## [Problem]
All lines from the one with "Task: Click 获取注册码 to get registration code" onward, through the last line of the records below, are to be retyped word for word.

## [Given data]
----
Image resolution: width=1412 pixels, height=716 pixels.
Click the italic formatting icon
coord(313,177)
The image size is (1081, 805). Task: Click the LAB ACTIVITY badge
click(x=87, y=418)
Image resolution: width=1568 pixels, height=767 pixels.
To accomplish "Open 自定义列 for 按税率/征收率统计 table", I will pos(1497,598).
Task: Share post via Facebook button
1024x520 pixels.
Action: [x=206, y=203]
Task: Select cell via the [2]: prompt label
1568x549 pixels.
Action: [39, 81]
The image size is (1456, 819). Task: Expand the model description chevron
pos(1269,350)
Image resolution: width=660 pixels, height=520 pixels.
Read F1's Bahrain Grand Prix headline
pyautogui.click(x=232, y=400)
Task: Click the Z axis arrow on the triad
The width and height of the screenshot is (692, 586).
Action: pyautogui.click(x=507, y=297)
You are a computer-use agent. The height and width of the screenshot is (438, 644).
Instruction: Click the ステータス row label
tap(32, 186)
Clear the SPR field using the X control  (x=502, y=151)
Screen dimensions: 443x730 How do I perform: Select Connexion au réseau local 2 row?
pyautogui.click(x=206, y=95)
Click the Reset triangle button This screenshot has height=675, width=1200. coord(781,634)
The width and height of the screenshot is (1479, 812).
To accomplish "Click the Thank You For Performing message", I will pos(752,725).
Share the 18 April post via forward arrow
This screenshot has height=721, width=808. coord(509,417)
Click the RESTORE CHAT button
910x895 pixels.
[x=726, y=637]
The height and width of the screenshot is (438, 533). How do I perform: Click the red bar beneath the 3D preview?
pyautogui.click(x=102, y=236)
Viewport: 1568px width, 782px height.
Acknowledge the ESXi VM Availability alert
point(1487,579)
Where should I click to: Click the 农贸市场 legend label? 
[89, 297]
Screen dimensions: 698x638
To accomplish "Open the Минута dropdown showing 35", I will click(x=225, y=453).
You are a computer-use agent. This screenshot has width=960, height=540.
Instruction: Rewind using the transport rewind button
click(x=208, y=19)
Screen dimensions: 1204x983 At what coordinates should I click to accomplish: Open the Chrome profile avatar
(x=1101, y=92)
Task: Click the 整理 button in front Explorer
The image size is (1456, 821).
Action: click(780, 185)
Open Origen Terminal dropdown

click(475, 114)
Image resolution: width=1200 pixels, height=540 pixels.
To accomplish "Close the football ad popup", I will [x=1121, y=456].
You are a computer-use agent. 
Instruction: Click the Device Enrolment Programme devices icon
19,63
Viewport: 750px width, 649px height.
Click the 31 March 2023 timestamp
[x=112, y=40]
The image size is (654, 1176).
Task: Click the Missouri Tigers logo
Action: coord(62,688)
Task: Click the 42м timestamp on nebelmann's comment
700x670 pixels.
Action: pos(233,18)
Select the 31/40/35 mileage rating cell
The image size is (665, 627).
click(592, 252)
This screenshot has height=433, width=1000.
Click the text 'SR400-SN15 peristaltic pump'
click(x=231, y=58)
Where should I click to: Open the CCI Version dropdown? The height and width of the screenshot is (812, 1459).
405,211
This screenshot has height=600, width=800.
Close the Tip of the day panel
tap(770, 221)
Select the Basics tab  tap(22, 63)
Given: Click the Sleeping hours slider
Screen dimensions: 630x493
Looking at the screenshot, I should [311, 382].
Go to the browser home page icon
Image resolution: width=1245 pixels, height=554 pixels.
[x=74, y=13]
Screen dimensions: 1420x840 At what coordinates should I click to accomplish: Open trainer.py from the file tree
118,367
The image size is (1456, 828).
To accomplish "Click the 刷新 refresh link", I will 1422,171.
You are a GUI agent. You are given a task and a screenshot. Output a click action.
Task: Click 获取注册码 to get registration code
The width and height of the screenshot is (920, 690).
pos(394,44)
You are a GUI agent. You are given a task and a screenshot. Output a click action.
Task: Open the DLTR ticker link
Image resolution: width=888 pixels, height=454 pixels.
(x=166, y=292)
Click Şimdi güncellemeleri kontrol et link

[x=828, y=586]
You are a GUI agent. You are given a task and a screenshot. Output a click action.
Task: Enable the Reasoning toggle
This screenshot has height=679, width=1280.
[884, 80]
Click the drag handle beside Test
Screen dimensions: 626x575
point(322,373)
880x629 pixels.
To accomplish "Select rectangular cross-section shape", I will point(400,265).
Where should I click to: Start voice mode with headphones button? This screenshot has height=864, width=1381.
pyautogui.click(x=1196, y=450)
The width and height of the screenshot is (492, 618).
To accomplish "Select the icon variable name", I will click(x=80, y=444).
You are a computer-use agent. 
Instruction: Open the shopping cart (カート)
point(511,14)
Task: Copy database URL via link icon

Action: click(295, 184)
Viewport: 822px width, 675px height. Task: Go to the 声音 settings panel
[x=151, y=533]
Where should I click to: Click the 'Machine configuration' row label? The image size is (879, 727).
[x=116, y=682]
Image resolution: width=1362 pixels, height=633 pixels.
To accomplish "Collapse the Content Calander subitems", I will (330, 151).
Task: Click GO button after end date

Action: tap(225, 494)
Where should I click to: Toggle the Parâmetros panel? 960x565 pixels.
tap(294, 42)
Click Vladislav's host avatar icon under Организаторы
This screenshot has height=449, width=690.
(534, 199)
----
## [Reply to the exercise]
Task: Click 获取注册码 to get registration code
The width and height of the screenshot is (920, 690).
pos(394,44)
You are a GUI agent. You are given a task and a screenshot. Output a click action.
Task: Open the DLTR ticker link
Image resolution: width=888 pixels, height=454 pixels.
(x=166, y=292)
Click Şimdi güncellemeleri kontrol et link

[x=828, y=586]
You are a GUI agent. You are given a task and a screenshot. Output a click action.
Task: Enable the Reasoning toggle
This screenshot has height=679, width=1280.
[884, 80]
Click the drag handle beside Test
Screen dimensions: 626x575
point(322,373)
880x629 pixels.
To accomplish "Select rectangular cross-section shape", I will point(400,265).
Where should I click to: Start voice mode with headphones button? This screenshot has height=864, width=1381.
pyautogui.click(x=1196, y=450)
The width and height of the screenshot is (492, 618).
To accomplish "Select the icon variable name", I will click(x=80, y=444).
You are a computer-use agent. 
Instruction: Open the shopping cart (カート)
point(511,14)
Task: Copy database URL via link icon

Action: click(295, 184)
Viewport: 822px width, 675px height. Task: Go to the 声音 settings panel
[x=151, y=533]
Where should I click to: Click the 'Machine configuration' row label? The image size is (879, 727).
[x=116, y=682]
Image resolution: width=1362 pixels, height=633 pixels.
To accomplish "Collapse the Content Calander subitems", I will (330, 151).
Task: Click GO button after end date

Action: tap(225, 494)
Where should I click to: Toggle the Parâmetros panel? 960x565 pixels.
tap(294, 42)
Click Vladislav's host avatar icon under Организаторы
This screenshot has height=449, width=690.
(534, 199)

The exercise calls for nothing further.